A matrix is invertible if it's determinant is non-zero.

An invertible matrix has full rank.

## Computing the Inverse¶

$$B = \left(\begin{array}{cc} 1 & 2 & 3\\ 0 & 4 & 5 \\ 1 & 0 & 6\\ \end{array}\right)$$

Augment matrix method (on board):

$$A^{-1} = \frac{1}{\text{det} ~A} (\text{cofactor}~ A)^T$$

## Computing Eigenvalues and Vectors¶

$x$ is a eigenvector of matrix $A$ if it satisfies

$$Ax = \lambda x$$

where $\lambda$ is an eigenvalue.

Find eigen values using

$$\text{det} ~|A - \lambda I|$$

$$A = \left(\begin{array}{cc} 0 & 1\\ -2 & -3 \end{array}\right)$$

## Eigenvector Decomposition¶

Let $U$ be the eigenvector matrix of $B$

$$U = [v_1, v_2, .., v_n]$$

where $v_1, ..., v_n$ are eigenvectors then

$$B = U^{-1}\Lambda U$$

# Find the eigenvector decomposition¶

$$A = \left(\begin{array}{cc} 2 & 3\\ 2 & 1 \end{array}\right)$$

$$\lambda_1 = 4$$

with eigenvector

$$u_1 = \left(\begin{array}{cc} 3 \\ 2 \end{array}\right)$$

and

$$\lambda_2 = -1$$

with eigenvector

$$u_1 = \left(\begin{array}{cc} -1 \\ 1 \end{array}\right)$$

## Positive Semi-definite¶

A matrix $B$ is PSD if it satisfies

$$x^TBx \geq 0$$

Show that the covariance matrix is positive semidefinite. The covariance matrix is given by

$$\sum = E[(X - E[X])(X - E[X])^T]$$

# Optimization¶

## Convex Functions¶

We are mainly interested in convex functions, as the local minimum is the global minimum.

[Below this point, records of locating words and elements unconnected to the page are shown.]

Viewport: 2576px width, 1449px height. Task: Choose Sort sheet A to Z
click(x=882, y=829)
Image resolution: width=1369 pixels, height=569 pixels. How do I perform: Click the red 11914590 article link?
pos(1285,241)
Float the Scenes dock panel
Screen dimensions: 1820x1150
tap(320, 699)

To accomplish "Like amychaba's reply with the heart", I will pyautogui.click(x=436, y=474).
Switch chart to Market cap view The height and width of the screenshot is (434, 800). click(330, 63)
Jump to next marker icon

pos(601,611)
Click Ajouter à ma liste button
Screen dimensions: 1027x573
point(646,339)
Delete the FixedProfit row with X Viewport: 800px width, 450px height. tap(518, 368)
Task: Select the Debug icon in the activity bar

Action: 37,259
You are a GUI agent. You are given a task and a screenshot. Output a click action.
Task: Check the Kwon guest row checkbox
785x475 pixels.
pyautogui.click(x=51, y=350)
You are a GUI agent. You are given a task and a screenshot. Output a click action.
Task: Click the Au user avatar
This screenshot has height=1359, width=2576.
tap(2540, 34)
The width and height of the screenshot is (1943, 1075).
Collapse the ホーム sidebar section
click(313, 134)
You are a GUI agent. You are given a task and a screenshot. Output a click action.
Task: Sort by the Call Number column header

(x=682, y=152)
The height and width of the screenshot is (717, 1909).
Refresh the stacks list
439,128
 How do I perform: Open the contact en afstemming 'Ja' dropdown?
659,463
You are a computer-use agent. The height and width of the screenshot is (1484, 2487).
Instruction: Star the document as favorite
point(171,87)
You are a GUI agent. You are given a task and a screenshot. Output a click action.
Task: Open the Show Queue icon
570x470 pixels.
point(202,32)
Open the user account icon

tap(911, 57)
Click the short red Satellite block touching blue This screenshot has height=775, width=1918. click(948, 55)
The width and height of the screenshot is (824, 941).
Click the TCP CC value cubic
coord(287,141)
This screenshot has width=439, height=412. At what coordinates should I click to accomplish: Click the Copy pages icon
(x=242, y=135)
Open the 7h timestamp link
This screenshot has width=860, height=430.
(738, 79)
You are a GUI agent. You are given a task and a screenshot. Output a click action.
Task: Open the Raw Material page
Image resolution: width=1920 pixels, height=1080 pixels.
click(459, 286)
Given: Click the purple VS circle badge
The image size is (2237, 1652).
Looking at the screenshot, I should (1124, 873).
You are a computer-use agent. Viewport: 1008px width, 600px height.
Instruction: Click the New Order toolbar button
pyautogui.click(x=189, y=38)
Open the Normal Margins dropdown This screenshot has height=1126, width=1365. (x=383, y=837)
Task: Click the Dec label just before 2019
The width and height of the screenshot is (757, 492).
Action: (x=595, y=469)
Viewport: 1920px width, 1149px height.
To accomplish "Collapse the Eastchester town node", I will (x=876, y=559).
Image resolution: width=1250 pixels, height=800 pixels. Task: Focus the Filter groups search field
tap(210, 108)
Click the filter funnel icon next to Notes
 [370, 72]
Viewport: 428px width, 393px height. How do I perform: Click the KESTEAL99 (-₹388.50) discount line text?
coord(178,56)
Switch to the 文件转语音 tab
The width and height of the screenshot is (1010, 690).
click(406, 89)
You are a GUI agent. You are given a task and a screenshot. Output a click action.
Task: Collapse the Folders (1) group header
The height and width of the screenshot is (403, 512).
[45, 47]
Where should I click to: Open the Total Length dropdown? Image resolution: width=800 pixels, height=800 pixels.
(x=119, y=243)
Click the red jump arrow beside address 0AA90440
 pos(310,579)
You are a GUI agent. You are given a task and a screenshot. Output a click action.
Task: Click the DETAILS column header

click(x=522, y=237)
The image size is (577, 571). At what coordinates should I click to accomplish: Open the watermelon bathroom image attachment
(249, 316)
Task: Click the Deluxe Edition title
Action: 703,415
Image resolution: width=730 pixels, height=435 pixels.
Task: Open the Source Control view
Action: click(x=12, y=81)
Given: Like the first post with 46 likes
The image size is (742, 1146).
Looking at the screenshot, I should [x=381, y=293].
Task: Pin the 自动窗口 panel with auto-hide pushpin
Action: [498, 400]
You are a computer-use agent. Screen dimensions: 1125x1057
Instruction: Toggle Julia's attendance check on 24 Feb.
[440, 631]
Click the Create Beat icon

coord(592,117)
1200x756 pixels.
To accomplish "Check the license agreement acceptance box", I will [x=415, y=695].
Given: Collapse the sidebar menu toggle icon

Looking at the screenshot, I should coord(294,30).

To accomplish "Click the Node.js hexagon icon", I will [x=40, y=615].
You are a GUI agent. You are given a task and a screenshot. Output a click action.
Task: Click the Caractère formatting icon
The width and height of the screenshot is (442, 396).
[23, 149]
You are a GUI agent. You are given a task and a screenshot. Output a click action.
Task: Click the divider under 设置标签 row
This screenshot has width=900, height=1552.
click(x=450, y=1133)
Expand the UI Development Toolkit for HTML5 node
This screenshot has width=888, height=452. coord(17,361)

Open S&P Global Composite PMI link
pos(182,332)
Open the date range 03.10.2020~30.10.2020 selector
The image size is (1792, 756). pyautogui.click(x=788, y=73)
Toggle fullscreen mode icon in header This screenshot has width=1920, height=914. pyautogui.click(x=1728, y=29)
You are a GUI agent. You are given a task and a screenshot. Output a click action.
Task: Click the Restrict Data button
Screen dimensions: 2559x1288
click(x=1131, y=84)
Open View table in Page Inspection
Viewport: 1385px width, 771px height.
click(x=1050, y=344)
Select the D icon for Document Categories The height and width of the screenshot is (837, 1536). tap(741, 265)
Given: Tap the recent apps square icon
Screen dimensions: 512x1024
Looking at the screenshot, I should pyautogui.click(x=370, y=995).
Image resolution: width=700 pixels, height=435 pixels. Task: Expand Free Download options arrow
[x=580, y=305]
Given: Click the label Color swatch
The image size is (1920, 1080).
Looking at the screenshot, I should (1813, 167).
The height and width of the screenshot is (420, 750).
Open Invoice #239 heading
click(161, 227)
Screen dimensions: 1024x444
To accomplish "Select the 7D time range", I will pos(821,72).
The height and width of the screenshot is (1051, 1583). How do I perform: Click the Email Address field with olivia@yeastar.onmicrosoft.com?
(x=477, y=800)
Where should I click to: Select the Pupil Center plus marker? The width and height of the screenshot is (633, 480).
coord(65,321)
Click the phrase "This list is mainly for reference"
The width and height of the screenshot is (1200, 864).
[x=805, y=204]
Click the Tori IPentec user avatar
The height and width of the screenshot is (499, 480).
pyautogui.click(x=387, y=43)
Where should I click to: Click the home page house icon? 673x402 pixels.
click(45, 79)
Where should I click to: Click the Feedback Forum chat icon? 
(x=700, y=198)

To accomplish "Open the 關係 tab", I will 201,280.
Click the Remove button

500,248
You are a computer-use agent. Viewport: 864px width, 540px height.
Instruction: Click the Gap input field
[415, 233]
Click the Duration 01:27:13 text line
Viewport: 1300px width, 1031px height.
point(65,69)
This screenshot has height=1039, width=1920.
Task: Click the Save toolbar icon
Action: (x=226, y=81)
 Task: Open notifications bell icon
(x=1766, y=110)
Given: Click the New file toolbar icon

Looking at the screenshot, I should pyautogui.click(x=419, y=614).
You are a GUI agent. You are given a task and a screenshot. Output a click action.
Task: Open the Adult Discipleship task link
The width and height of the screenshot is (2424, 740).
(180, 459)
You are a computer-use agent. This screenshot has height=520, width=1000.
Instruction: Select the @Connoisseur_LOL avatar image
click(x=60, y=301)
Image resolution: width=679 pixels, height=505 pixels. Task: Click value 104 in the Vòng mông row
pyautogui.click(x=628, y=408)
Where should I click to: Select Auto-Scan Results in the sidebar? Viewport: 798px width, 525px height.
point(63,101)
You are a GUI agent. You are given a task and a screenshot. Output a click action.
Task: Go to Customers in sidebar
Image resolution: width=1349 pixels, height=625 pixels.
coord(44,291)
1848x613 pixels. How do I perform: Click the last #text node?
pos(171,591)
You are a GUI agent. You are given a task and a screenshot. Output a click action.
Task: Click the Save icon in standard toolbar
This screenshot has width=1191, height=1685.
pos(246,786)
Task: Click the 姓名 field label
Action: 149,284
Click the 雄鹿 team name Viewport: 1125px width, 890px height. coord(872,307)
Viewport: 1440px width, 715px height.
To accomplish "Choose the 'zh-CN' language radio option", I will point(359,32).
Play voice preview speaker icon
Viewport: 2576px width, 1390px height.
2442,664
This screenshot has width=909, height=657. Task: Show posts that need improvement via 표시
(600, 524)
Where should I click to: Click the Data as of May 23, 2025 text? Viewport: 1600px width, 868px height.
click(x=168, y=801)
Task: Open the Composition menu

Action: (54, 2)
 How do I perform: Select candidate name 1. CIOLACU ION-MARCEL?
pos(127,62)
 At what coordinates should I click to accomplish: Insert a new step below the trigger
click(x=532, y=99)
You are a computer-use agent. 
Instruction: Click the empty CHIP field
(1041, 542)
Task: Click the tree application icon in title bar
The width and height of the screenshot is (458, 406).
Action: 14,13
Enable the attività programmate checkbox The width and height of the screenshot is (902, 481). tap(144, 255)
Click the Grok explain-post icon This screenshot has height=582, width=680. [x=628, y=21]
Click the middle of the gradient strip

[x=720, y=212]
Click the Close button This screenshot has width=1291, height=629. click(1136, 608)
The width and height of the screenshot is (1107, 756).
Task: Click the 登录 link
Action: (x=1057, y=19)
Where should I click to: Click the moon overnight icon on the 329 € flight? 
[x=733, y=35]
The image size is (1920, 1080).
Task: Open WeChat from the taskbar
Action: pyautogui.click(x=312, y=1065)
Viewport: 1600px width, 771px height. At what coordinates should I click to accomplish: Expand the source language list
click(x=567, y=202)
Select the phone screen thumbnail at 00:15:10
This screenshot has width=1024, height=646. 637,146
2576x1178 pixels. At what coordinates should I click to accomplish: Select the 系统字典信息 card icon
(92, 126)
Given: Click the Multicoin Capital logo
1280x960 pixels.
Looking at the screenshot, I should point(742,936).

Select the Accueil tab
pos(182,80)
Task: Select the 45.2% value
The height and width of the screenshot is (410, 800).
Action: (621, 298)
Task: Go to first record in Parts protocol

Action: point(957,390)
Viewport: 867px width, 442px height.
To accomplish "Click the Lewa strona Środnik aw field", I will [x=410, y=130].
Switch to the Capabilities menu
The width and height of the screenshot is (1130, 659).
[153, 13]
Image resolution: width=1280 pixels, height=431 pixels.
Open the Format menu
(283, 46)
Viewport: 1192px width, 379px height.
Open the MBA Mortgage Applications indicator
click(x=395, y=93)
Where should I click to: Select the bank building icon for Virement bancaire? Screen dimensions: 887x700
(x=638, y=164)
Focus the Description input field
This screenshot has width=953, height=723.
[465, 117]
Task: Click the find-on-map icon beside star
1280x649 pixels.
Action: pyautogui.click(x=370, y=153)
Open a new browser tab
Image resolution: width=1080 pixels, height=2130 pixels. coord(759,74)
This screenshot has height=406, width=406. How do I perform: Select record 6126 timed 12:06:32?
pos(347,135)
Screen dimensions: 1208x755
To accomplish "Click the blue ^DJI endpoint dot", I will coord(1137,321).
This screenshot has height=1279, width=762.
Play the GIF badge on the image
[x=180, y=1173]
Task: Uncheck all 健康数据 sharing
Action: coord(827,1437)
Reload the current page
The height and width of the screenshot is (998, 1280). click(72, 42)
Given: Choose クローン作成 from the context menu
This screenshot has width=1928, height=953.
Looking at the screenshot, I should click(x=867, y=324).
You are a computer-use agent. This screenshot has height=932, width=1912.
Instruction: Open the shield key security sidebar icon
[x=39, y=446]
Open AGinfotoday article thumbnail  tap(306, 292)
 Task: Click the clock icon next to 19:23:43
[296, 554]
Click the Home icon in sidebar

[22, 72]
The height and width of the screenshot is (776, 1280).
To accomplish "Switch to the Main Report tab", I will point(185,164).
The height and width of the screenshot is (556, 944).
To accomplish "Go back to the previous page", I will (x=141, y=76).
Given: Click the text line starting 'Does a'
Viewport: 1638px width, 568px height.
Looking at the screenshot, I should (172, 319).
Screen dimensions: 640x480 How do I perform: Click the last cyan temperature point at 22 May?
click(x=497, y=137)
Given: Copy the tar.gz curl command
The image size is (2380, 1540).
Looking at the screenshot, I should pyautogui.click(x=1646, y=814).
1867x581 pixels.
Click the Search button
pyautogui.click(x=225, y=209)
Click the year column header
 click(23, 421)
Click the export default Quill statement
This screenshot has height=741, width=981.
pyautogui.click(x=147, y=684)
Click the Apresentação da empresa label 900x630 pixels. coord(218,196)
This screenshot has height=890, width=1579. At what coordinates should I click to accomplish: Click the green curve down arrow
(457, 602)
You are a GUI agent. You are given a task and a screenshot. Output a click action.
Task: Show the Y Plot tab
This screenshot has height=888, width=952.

A function is convex if it's second derivative is always positive

$$\frac{d}{dx^2}f(x) \geq 0$$

In higher dimensions you have to show that the second derivative is positive semi definite.

## Jensens inequality¶

This inequality can be used to show convexity of a function. It says that for convex functions a secant line lies above the actual graph.

$$f(tx_1 + (1 - t)x_2) \leq tf(x_1) + (1 - t)f(x_2)$$

or more generally

$$f(E[x]) \leq E[f(x)]$$

## Convex Functions¶

Is the function

$$f(x) = |x| + e^x$$

convex?

We can use jensens inequality for $|x|$:

$$f(\alpha x + \beta y) = |\alpha x + \beta y| \leq \alpha|x| + \beta|y|$$

The above follows from triangle inequality and hence using jenses theorem is convex.

Further,

$$\frac{d^2e^x}{dx^2} = e^x \geq 0$$

Since either function is convex, their sum must also be convex.